With Democrats in charge of both chambers last year, the leadership didn't see to it that Congress do its budget job. On the contrary, Democrats Nancy Pelosi and Harry Reid decided their party's members would fare better in the Nov. 2nd elections if Congress didn't pass the appropriations bills which called for the largest federal deficit in history of over $1.6 trillion.
So does anyone in government deserve applause or acclaim for passing a budget bill more than six months into the fiscal year it covers?
Depending on whose numbers you accept, the budget agreement calls for either $87.5 billion in cuts or $38.5 billion. Either way, it's a drop in the budget bucket.
The federal budget for 2011 calls for spending of $3.819 trillion and a deficit of $1.645 trillion. Both numbers are the largest in U.S. history.
The hard-fought budget cuts contained in the agreement will reduce the amount of federal deficit spending, but not by much. Even using the $87.5 billion figure repeatedly trumpeted last night by Sen. Reid, it amounts to a 5.3 percent reduction in the government's runaway spending blueprint.
"There is not much of a difference between a $1.5 trillion deficit and a $1.6 trillion deficit," says Sen. Rand Paul, R-Ky., who voted against the short-term funding bill last night. He said the deficit is still way too big and "will lead us to a debt crisis that we may not recover from."
It's possible the battle over the 2011 budget will quickly fade from memory in a few weeks when Congress must address the issue of raising the federal debt limit.
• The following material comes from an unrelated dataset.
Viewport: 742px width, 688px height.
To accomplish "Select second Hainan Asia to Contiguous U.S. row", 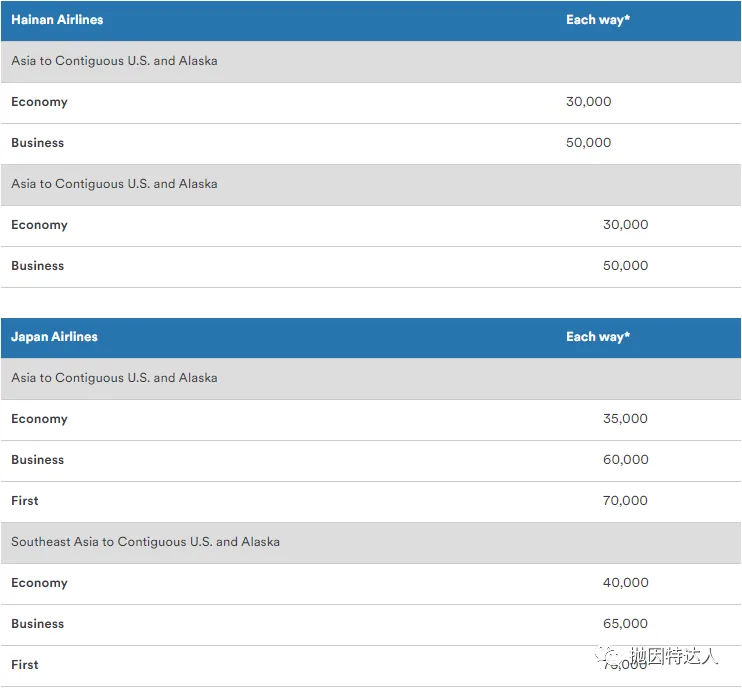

Treasury Secretary Tim Geithner warned Congress this week that the U.S. government will hit the $14.3 trillion ceiling on borrowing "no later than May 16." He said unless the limit is raised, the Treasury risks default on its obligations by July 8.
"Default by the United States is unthinkable," said Geithner in his letter to Congress Monday. Unthinkable, though some Treasury officials can think of nothing else. They fear it would - as Geithner wrote - "cause a financial crisis potentially more severe than the crisis from which we are only now starting to recover."
And the congressional battle over raising the national debt could make the budget fight just ended seem like a minor skirmish in comparison.
All concede default by the government would be a calamity and damage America's financial and political standing in the world. But some in Congress insist that any increase in the debt limit be accompanied by provisions to reduce deficit spending much more rapidly than called for in Mr. Obama's budget projections.
And after the debt limit fight, comes the budget and appropriations bills for the 2012 fiscal year. The president's budget calls for $3.7 trillion in spending and another trillion dollar deficit.